心血管疾病是一種有嚴重危害性的疾病，在全球尤其在發展中國家，是人們死亡的主要因素[2]。由于血管內皮細胞直接與循環血液接觸，因此很容易受到血液中活性物質的影響[3]。越來越多的證據表明，血管內皮功能障礙是與血管收縮、血栓形成和炎癥狀態相關的疾病，例如高血壓、動脈粥樣硬化、心力衰竭、心肌梗死和中風等廣泛心血管疾病的標志[4]。

微小RNA（miRNAs）在不同物種之間是保守的[7]。miRNAs 可以在轉錄后水平上負調節其靶基因，參與調節血管功能等重要的生命過程[8]。研究表明miR-31 可直接靶向FIH，影響細胞增殖、遷移及血管形成過程[9]。高水平的miR-31 會導致體外毛細血管樣小管形成增強[12]。此外，研究發現FIH 與VEGF 密切聯系，添加VEGF-A 可以減輕由FIH 過度表達引起的血管缺陷[10]。VEGF-A 是維持正常組織生理的關鍵基因，通過與VEGFR-2 相互結合，參與到血管張力控制、血管生成的一系列過程[13]。在心血管疾病中，活性氧物種（ROS）、氧化脂質等在血管部位的累積會進一步增強VEGF-A 和VEGFR-2的產生，共同導致血管生成[14]。因此，本文在細胞水平上探究miR-31 對RAECs 功能及FIH/VEGF 通路的影響，對于廣泛的心血管疾病可能會產生有利的啟示。

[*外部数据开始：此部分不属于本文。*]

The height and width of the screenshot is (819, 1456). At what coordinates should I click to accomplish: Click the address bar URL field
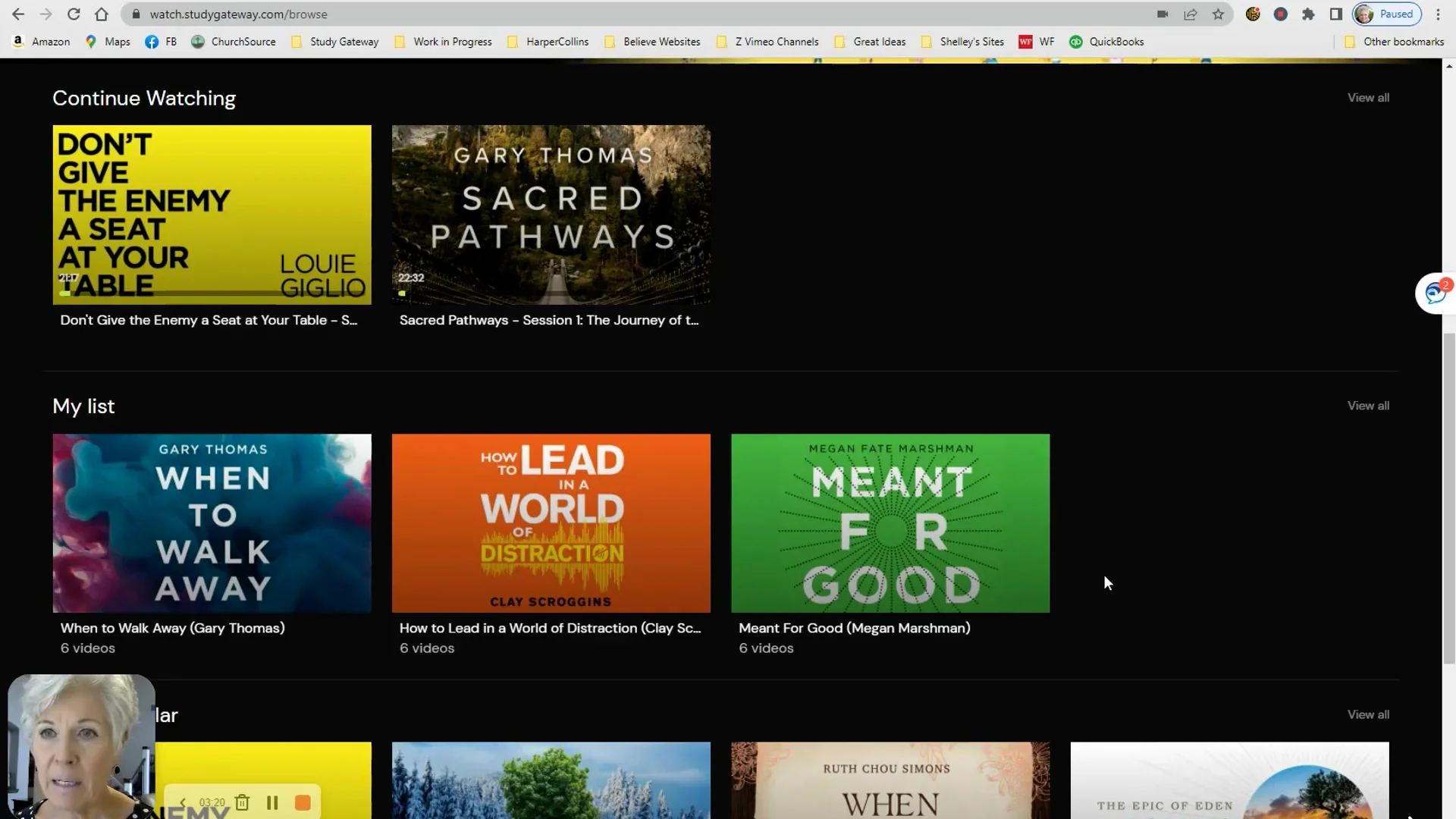(607, 14)
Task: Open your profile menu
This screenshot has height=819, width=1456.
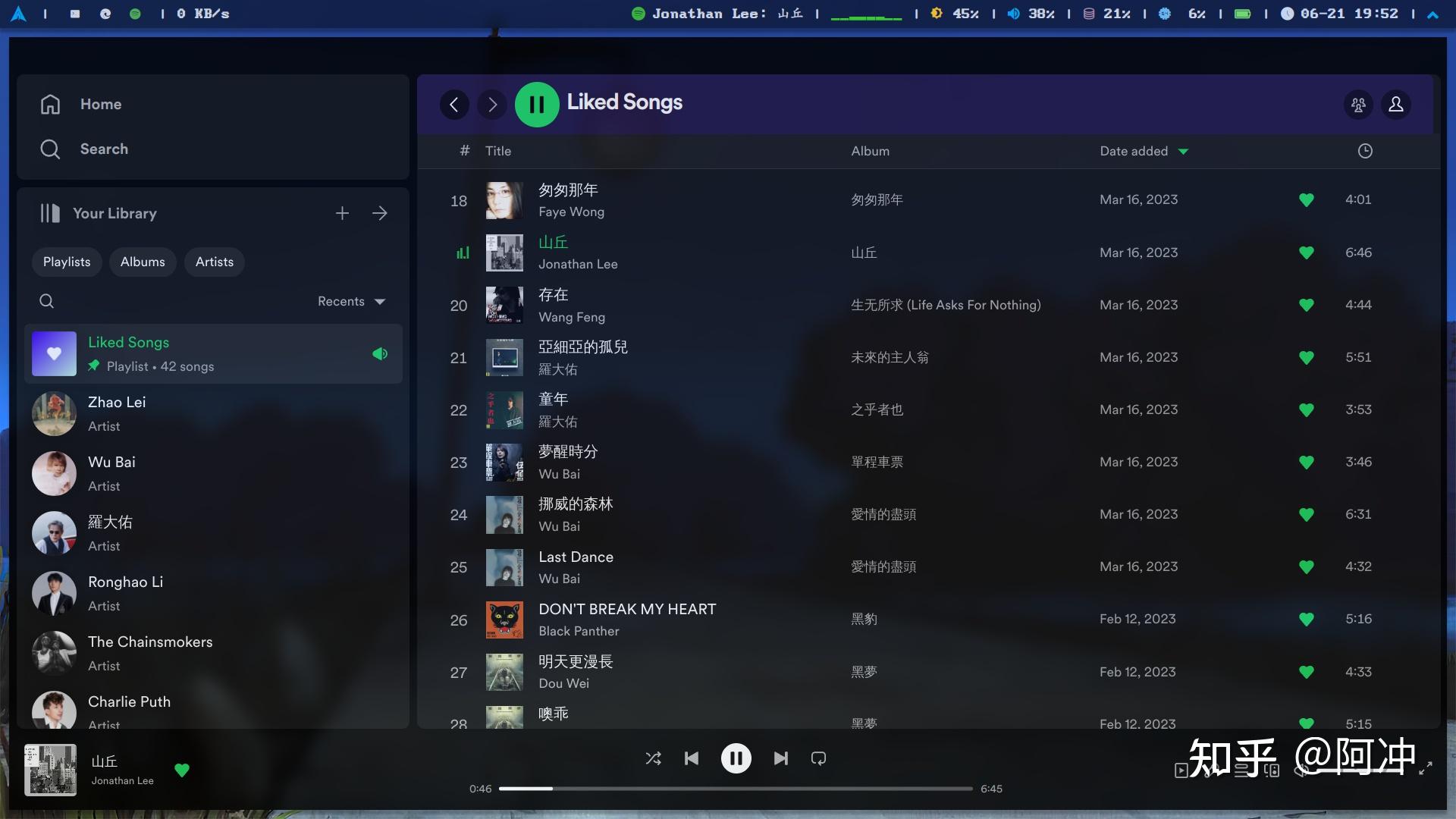Action: pyautogui.click(x=1396, y=105)
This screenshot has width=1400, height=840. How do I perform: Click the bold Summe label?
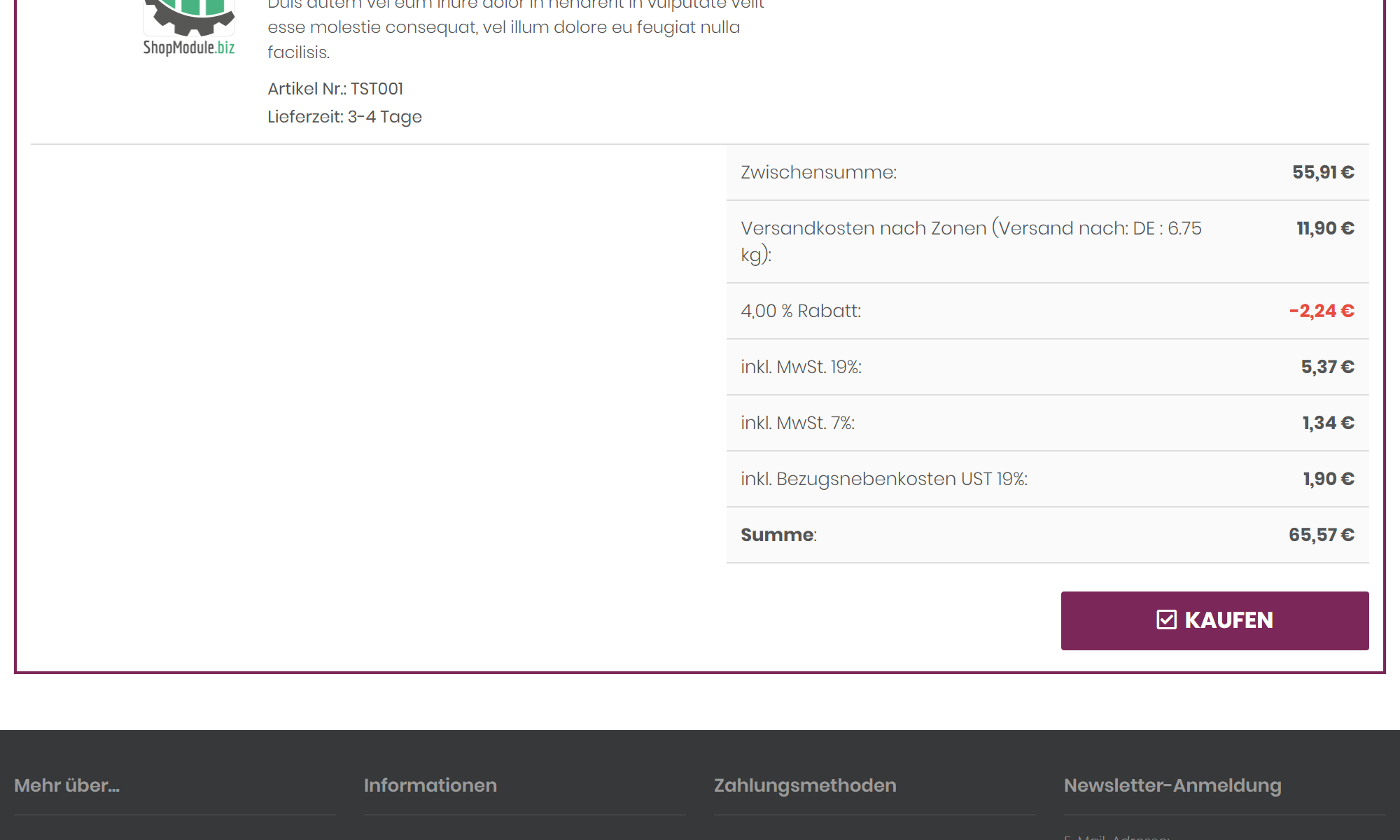(778, 535)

目前，國內外的原代RAECs 分離培養方法分為植塊法及植塊法聯合消化法，在內皮翻轉后結扎燒焦、整體植塊法中，使用了縫線、縫合針、加熱鉗、鼠尾膠包被[15]；在內皮外翻或剖開、血管段或組織塊植塊法中，使用了眼科顯微器械[16]；在主動脈環植塊法中，使用了明膠包被、含肝素的PBS 灌注[17]；在內皮外翻、消化壓片法中，使用了眼科顯微器械、顯微針、明膠包被[18]，且均另外添加了內皮細胞生長因子、肝素、胰島素等營養因子，達近融合狀態時間在7 ～14 d 不等。本文建立了原代大鼠內皮細胞的分離培養方法，并揭示了miR-31 對RAEC細胞功能的積極作用，可能與血管生成相關的FIH /VEGF-A / VEGFR-2 通路相關。在不進行包被處理、無特殊器械、不添加昂貴營養因子的情況下，成功培養了原代及傳代RAECs。而后，通過觀察miR-31對RAECs 增殖的作用，以及測定細胞中miR-31 與FIH、VEGF-A 和VEGFR-2 這些血管生成相關通路中關鍵分子的表達情況，來探索miR-31 對RAEC功能的影響及其潛在機制。結果表明，miR-31 使細胞增殖明顯加快，下調FIH 水平，上調VEGF-A 和VEGFR-2 水平，由此提示miR-31 促進RAEC 細胞增殖可能是通過下調FIH、上調VEGF-A 和VEGFR-2實現的。

在之后的研究中，可以在細胞水平上和動物水平上驗證miR-31 是否直接靶向FIH，關注于FIH 參與調節的下游因子，還可以在廣泛的心血管疾病中進行相關機制的探索。此次研究將miR-31 與內皮細胞聯系起來，為開發心血管疾病的新型治療策略提供了新思路。